This policy explains how ALON collects and uses information
to run school-separated communities, verify accounts,
provide safety tools, support users, and maintain the app.
Information We Collect
- Account details such as name, email, school, role, and profile information.
- Verification materials submitted during account review.
- User content such as posts, comments, listings, photos, reviews, reports, and chats.
- Device, notification, diagnostic, analytics, purchase, and advertising information
- For encrypted private or group chats, encrypted message payloads, encrypted media, device and group key routing information, delivery metadata, timestamps, limited previews used for chat lists or notifications, report metadata, and optional user-attached report images.
How We Use Information
- Authenticate users and separate access by school.
- Operate boards, chat, housing, trade, professor, food, and timetable features.
- Review safety reports and attached report images, prevent fraud, enforce rules, and respond to support requests.
- Improve reliability, measure performance, show ads, and process purchases.
Sharing
We do not sell personal information. We may share information with service providers that help
operate ALON, such as hosting, authentication, storage, analytics, crash reporting, ads,
notifications, payments, and moderation systems.
We may disclose information when required by law, valid legal process, safety needs,
fraud prevention, or enforcement of our terms.
Retention and Security
We keep information only as long as needed for app operations, safety, disputes, legal
obligations, audits, or legitimate business purposes. Verification files may be deleted
or de-identified after review unless retention is necessary.
When a user requests full account deletion, ALON deactivates the account immediately and schedules eligible account and profile data for permanent deletion 7 days after deactivation. Existing community activity may remain in the service but is anonymized as "Deleted User".
We use technical and organizational safeguards, but no online service can guarantee absolute security.
Encrypted Private Chats
In one-to-one chats, ALON applies ALON Protocol, an end-to-end encryption technology based on a cryptographic engine and a Double Ratchet design, to protect users' personal information and the confidentiality of their conversations.
Information collected and stored (metadata): To provide the service, notifications, and routing, ALON stores essential data on its servers, including conversation participants, timestamps, message type, delivery/read state, device-key routing information, limited notification previews, and encrypted payloads.
Items the server cannot view: Message text and chat media are encrypted on the user's device before transmission, so third parties, including ALON servers, cannot read or reconstruct them in plaintext.
Retention period and report handling: Attachments such as photos, voice messages, files, and links may be retained for up to 50 days before expiring or being deleted. Where required for legal requests, report handling, abuse prevention, or system integrity, they may be retained for an additional period under applicable law and internal policy. Even during reports and safety review, the company cannot independently view an entire encrypted conversation. Review is limited to metadata, report reasons, attachments and evidence explicitly submitted by the user from their device, and public render metadata.
Encrypted Group Chats
For supported group chats, ALON applies ALON Mesh Protocol as an optional end-to-end encryption layer. It is designed around group encryption state shared across member devices and uses a Ratchet Tree to manage group keys when members are added, removed, or moved to new devices.
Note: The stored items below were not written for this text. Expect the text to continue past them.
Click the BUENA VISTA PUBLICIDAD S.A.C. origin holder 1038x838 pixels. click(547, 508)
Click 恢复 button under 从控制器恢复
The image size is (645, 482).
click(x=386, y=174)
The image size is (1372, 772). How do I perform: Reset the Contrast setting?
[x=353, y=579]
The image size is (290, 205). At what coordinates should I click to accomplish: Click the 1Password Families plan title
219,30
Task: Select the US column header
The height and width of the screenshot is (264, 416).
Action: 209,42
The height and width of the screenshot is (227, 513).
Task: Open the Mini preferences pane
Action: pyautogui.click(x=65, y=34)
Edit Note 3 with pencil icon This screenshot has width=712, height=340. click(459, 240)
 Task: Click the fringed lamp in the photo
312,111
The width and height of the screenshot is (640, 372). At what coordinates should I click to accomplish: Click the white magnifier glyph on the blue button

Information collected and stored (metadata): To operate encrypted group chat, ALON may store encrypted group message payloads, group identifiers, participant and device routing metadata, timestamps, delivery/read state, message type, limited notification previews, group key state identifiers, epoch or membership-change records, and recovery-related encrypted backup data where available.
Items the server cannot view: Group message text and protected group media are encrypted on user devices before transmission. ALON servers are not designed to independently decrypt the full encrypted group conversation from server-side data alone.
Retention period and report handling: Group chat photos, voice messages, files, and links may be retained for up to 50 days before expiring or being deleted. Where required for legal requests, report handling, abuse prevention, or system integrity, they may be retained for an additional period under applicable law and internal policy. Even during reports and safety review, review is limited to metadata, report reasons, attachments and evidence explicitly submitted by the user from their device, and public render metadata.